Alla condizione di Rosa, già critica di suo, bisogna aggiungere un fattore importante: Angela ha quarant’anni, è disoccupata e da sola si occupa del suo bambino, che ha quasi tre anni. Difficile credere al fatto che una madre, in una condizione di forte instabilità economica aggravata dallo scoppio di una pandemia, venga abbandonata a se stessa. Eppure è esattamente questo l’incubo che questa donna si è trovata a vivere.

«Viviamo tutti e tre nella stessa casa quindi non mi spetta niente di niente. Avevo pensato al buono spesa, per il bambino. Ma non ne ho i requisiti. Perché mia madre ha questa pensione grandissima…», ironizza Angela, «e, per lo Stato, con cinquecento euro siamo ricchi e copriamo le spese di tutti e tre, capito? È assurdo».

Assurdo, sì. Ma Angela ha sempre lavorato, si è sempre data da fare. E quando le suggeriscono di prendere uno dei pacchi alimentari che la Protezione Civile sta distribuendo lei risponde con un “no” secco. «C’è troppa gente che ne ha veramente bisogno, pur essendoci tante persone che, invece, se ne approfittano. Ringraziando Dio, riesco a mettere il piatto a tavola. Se hai sempre lavorato riesci a conservare qualcosa e ad andare avanti», racconta.

Ma quello di Angela è lo sfogo di una persona stanca di vedere del marcio tutto attorno a sé. I cattivi la fanno franca e i buoni restano fregati. Sembra il solito stupido cliché eppure guardare al futuro e pensare di dover buttare all’aria il sudore di una vita fa male. E conferma i cliché. È la rabbia di una donna che vede sua madre rincorrere il proprio lavoro, arrancando tra le difficoltà e gli anni che passano. È la frustrazione di una figlia che si ritrova a dover domandare alla madre perché sia ostinata a mantenere in vita un’attività che le porta via soldi anziché dargliene. Perché, a oltre settant’anni, Rosa pensa al futuro di suo nipote e continua a lottare, per lui.
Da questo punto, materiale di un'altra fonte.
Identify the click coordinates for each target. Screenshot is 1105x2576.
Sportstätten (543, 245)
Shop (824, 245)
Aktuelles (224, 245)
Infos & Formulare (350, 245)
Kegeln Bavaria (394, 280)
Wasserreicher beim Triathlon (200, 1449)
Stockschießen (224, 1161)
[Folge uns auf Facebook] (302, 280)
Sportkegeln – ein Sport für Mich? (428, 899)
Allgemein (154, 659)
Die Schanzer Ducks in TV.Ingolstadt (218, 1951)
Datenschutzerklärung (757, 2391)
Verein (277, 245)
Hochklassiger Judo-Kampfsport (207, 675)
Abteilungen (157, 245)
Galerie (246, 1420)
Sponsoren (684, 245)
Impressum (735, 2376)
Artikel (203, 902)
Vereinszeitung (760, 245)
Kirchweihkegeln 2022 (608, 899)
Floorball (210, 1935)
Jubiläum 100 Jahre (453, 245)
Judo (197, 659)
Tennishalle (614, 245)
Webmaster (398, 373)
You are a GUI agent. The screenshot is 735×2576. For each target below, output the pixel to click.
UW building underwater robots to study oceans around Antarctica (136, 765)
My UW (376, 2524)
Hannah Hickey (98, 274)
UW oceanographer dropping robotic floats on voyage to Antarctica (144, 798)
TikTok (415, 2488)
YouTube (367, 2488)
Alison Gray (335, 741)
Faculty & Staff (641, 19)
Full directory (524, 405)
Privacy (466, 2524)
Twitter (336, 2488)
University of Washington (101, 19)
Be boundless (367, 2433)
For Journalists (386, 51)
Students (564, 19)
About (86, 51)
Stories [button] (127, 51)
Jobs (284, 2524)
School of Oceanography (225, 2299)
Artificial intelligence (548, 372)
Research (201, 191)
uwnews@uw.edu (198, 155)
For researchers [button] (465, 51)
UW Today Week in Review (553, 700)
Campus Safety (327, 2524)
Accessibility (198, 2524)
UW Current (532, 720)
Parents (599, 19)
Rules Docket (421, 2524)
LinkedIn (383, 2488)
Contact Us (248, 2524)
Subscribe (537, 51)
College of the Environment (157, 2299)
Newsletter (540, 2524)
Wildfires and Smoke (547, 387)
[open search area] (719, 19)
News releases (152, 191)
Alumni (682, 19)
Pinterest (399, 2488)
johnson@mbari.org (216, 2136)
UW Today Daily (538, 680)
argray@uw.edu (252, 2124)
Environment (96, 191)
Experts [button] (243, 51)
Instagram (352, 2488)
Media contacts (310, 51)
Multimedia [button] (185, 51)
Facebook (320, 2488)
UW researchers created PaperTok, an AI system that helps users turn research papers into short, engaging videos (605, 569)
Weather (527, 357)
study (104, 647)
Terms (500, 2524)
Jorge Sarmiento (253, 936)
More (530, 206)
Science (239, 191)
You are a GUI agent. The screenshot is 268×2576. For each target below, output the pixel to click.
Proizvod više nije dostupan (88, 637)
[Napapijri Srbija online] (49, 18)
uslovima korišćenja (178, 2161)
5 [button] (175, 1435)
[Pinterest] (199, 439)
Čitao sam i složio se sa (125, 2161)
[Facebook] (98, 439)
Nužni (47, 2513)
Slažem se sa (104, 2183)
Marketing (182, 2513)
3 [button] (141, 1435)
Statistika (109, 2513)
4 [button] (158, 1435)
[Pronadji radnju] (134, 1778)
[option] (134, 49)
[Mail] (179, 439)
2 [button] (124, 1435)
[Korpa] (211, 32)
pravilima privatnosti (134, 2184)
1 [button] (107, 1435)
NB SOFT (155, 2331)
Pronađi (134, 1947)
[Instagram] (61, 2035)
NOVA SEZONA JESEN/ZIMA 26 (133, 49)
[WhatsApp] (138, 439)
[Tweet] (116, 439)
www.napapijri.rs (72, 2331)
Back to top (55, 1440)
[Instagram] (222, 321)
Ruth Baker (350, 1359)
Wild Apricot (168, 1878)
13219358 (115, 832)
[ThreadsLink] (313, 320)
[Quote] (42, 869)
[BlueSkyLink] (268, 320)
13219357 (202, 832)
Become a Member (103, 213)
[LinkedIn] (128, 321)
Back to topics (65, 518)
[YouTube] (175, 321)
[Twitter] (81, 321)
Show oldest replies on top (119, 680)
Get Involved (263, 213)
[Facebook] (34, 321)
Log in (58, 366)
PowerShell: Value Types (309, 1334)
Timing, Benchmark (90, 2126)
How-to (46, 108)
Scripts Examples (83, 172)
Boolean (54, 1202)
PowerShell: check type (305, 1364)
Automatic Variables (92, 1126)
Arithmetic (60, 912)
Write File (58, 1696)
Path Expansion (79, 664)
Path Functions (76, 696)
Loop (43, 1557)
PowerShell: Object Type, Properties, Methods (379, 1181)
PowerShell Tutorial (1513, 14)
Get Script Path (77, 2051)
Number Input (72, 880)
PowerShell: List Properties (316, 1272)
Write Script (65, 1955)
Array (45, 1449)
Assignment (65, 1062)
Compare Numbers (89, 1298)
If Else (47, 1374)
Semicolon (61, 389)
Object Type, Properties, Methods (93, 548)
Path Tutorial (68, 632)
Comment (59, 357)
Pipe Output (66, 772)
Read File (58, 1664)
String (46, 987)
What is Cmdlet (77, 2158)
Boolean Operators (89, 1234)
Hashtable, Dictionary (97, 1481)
Ma le contraddizioni sono veramente tante. La pretesa che una famiglia composta da due adulti e un bambino possa vivere con cinquecento euro mensili e i dati Istat, secondo cui un nucleo di questo tipo viene considerato “assolutamente povero” quando sostiene una spesa mensile per consumi pari o inferiore a circa mille euro. Per rendere l’idea.

Senza considerare le spese che le normali statistiche non includono. Un esempio? Tutti i medicinali per la terapia immunologica cui sia il bambino che la signora Rosa sono sottoposti. «Mio figlio sta facendo una terapia immunologica per cui spendo cinquanta euro di medicine ogni mese. Magari non interessa a nessuno, ma le spese sono davvero troppe, già soltanto tra questo e i medicinali per mia madre. Cinquecento euro non sono niente. E, tra l’altro, non sono soldi dello Stato. Sono soldi che mia madre versa, anno dopo anno», racconta Angela. E lo fa con tanta delicatezza. Con la compostezza di chi comprende le difficoltà di tutti e chiede soltanto un po’ di sostegno.

«Io non chiedo nulla. Non ho mai chiesto nulla. Ma chiedo perlomeno una sospensione delle bollette. Capisco che l’economia deve girare. Capisco tutto. Ma almeno agevolate chi ha sempre pagato». Angela chiude così quest’appello, nella speranza che la sua voce possa essere la voce di tanti altri.